SRK Structural Modeling of the Kumtor Gold Deposit
SRK has been developing and regularly updating a structural geological model for the Kumtor gold deposit in Kyrgyzstan, primarily to resolve geotechnical issues and aid pit design. The project, overseen by Principal Geotechnical Engineer, Neil Marshall, is being led by Dr Rob Seago, a structural geologist with 20 years experience in the oil, gas and mining industry. Rob has worked extensively in Indonesia, Pakistan, Middle East, Europe and the Far East.
The Kumtor Gold deposit is located in the southern Tien Shan Metallogenic Belt, a major suture that traverses Central Asia, from Uzbekistan in the west through Tajikistan and the Kyrgyz Republic into northwestern China, a distance of more than 1,500 kilometres. Important gold deposits occur along this belt, including Muruntau, Zarmitan, Jilau and Kumtor.
Centerra Gold Inc, based in Toronto, Canada, owns 100% of the Kumtor gold mine through its subsidiary Kumtor Gold Company. Kumtor is located in the Kyrgyz Republic, north of the border with the Peoples Republic of China. It is the largest gold mine operated in Central Asia by a Western-based company, having produced more than 5.5 million ounces of gold between 1997 and 2005. Proven and probable reserves exceeded 5 million ounces, as reported in January 2006.
The structure of Kumtor is complex, having undergone four phases of deformation. Early plate collision caused a regional schistosity and subjected the rocks to lower greenschist metamorphism. A D2 (Caledonian) thrust event produced regional scale folds and thrust faults. Mineralisation occurred during D3 (late Hercynian), with north directed thrusting and localised transpressional strike-slip tectonics. During the Himalayan event (D4), the whole region experienced NW directed thrusting, which overprinted and re-activated the pre-existing fabrics, all of which play a role in the slope stability of the pit.
In late 2004, SRK conducted a review of the geological work of the Kumtor mining department. Using Kumtor’s extensive geological database and examining drill core, SRK carried out comprehensive pit mapping with the construction of structural cross sections. These were digitised and developed into a 3D model using GEMCOM software. Gold grade from blast holes and drilling was used to determine the distribution of mineralisation associated with major fault structures. This was an important tool, as was core logging, in pinpointing incohesive faults as potential slip surfaces, as many of the faults at Kumtor are re-activated structures.
The resulting structural geological model was presented to Kumtor’s geotechnical consultants, who then produced viable pit designs to control potential slope stability in the pit. The geological structure of the area affects the stability of pit slopes and this work integrated the structural model into the geotechnical analyses.
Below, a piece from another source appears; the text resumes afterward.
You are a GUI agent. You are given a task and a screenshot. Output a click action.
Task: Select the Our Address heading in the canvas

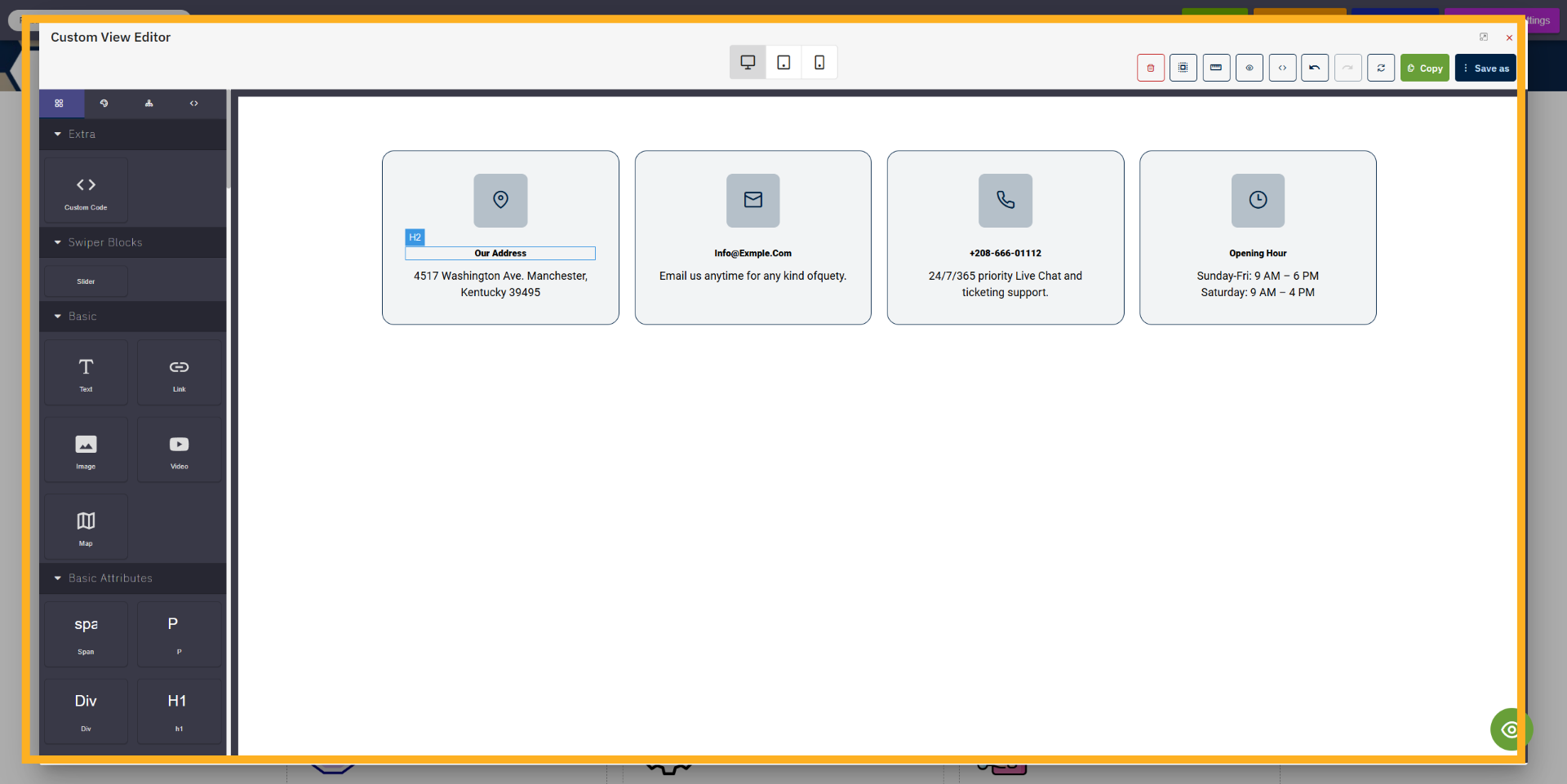tap(500, 253)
Over the past two years SRK has been involved in developing and applying the structural geological model for the present open pit and for other adjacent prospects to significantly increase understanding of the Kumtor Gold deposit. Potential failure sites have been identified and pit walls have been modified and planned to account for these problems, leading to a safer and more cost-effective pit. The work was carried out in a professional manner with a high degree of technical ability and SRK has built a close working relationship with Kumtor staff.